### [TASK OBJECTIVE]
Could you set down every record exactly as it appears?

### [DATA EXCERPTS]
+===+
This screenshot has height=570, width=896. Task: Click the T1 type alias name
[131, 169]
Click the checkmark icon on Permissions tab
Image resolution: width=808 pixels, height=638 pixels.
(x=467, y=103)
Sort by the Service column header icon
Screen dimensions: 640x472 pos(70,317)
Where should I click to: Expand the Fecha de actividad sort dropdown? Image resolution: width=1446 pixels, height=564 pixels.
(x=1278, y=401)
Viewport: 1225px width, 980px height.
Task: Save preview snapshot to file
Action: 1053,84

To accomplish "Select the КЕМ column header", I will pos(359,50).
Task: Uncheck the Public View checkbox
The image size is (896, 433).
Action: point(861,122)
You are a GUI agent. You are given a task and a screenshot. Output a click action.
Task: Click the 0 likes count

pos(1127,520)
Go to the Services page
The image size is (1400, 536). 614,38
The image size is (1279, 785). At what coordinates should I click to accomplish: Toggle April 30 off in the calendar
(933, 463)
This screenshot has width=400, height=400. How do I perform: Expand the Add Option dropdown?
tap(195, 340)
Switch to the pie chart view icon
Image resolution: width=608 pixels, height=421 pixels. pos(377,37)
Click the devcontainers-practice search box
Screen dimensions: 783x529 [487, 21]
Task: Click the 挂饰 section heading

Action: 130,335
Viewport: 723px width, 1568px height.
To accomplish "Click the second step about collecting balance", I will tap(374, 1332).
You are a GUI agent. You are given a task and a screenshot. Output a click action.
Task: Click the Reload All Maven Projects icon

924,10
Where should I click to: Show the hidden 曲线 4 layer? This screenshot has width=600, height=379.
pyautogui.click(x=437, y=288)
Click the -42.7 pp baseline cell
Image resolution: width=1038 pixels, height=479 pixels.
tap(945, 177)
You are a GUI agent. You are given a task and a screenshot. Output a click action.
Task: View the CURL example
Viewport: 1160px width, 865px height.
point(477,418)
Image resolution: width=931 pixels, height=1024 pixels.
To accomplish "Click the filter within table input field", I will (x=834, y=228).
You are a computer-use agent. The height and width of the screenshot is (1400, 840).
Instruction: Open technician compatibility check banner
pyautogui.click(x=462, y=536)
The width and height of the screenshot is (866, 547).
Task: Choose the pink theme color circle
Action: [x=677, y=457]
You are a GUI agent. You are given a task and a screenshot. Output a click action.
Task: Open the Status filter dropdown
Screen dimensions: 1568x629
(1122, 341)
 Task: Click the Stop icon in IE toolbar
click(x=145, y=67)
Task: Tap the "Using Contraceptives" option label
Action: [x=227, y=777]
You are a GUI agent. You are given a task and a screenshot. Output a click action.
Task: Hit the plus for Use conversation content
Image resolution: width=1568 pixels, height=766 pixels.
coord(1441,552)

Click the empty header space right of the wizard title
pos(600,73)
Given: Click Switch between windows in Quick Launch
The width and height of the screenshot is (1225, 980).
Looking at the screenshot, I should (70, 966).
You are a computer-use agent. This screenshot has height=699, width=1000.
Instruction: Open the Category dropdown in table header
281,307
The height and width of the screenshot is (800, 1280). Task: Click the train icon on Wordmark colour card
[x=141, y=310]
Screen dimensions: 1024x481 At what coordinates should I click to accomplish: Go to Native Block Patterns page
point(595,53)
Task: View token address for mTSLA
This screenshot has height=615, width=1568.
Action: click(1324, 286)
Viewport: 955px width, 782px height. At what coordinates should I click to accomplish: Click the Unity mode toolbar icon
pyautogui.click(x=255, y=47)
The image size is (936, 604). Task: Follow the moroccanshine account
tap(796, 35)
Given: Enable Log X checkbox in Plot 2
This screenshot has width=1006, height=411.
+===+
### [YOUR RESPONSE]
This screenshot has height=570, width=896. Task: Click the T1 type alias name
[131, 169]
Click the checkmark icon on Permissions tab
Image resolution: width=808 pixels, height=638 pixels.
(x=467, y=103)
Sort by the Service column header icon
Screen dimensions: 640x472 pos(70,317)
Where should I click to: Expand the Fecha de actividad sort dropdown? Image resolution: width=1446 pixels, height=564 pixels.
(x=1278, y=401)
Viewport: 1225px width, 980px height.
Task: Save preview snapshot to file
Action: 1053,84

To accomplish "Select the КЕМ column header", I will pos(359,50).
Task: Uncheck the Public View checkbox
The image size is (896, 433).
Action: point(861,122)
You are a GUI agent. You are given a task and a screenshot. Output a click action.
Task: Click the 0 likes count

pos(1127,520)
Go to the Services page
The image size is (1400, 536). 614,38
The image size is (1279, 785). At what coordinates should I click to accomplish: Toggle April 30 off in the calendar
(933, 463)
This screenshot has width=400, height=400. How do I perform: Expand the Add Option dropdown?
tap(195, 340)
Switch to the pie chart view icon
Image resolution: width=608 pixels, height=421 pixels. pos(377,37)
Click the devcontainers-practice search box
Screen dimensions: 783x529 [487, 21]
Task: Click the 挂饰 section heading

Action: 130,335
Viewport: 723px width, 1568px height.
To accomplish "Click the second step about collecting balance", I will tap(374, 1332).
You are a GUI agent. You are given a task and a screenshot. Output a click action.
Task: Click the Reload All Maven Projects icon

924,10
Where should I click to: Show the hidden 曲线 4 layer? This screenshot has width=600, height=379.
pyautogui.click(x=437, y=288)
Click the -42.7 pp baseline cell
Image resolution: width=1038 pixels, height=479 pixels.
tap(945, 177)
You are a GUI agent. You are given a task and a screenshot. Output a click action.
Task: View the CURL example
Viewport: 1160px width, 865px height.
point(477,418)
Image resolution: width=931 pixels, height=1024 pixels.
To accomplish "Click the filter within table input field", I will (x=834, y=228).
You are a computer-use agent. The height and width of the screenshot is (1400, 840).
Instruction: Open technician compatibility check banner
pyautogui.click(x=462, y=536)
The width and height of the screenshot is (866, 547).
Task: Choose the pink theme color circle
Action: [x=677, y=457]
You are a GUI agent. You are given a task and a screenshot. Output a click action.
Task: Open the Status filter dropdown
Screen dimensions: 1568x629
(1122, 341)
 Task: Click the Stop icon in IE toolbar
click(x=145, y=67)
Task: Tap the "Using Contraceptives" option label
Action: [x=227, y=777]
You are a GUI agent. You are given a task and a screenshot. Output a click action.
Task: Hit the plus for Use conversation content
Image resolution: width=1568 pixels, height=766 pixels.
coord(1441,552)

Click the empty header space right of the wizard title
pos(600,73)
Given: Click Switch between windows in Quick Launch
The width and height of the screenshot is (1225, 980).
Looking at the screenshot, I should (70, 966).
You are a computer-use agent. This screenshot has height=699, width=1000.
Instruction: Open the Category dropdown in table header
281,307
The height and width of the screenshot is (800, 1280). Task: Click the train icon on Wordmark colour card
[x=141, y=310]
Screen dimensions: 1024x481 At what coordinates should I click to accomplish: Go to Native Block Patterns page
point(595,53)
Task: View token address for mTSLA
This screenshot has height=615, width=1568.
Action: click(1324, 286)
Viewport: 955px width, 782px height. At what coordinates should I click to accomplish: Click the Unity mode toolbar icon
pyautogui.click(x=255, y=47)
The image size is (936, 604). Task: Follow the moroccanshine account
tap(796, 35)
Given: Enable Log X checkbox in Plot 2
This screenshot has width=1006, height=411.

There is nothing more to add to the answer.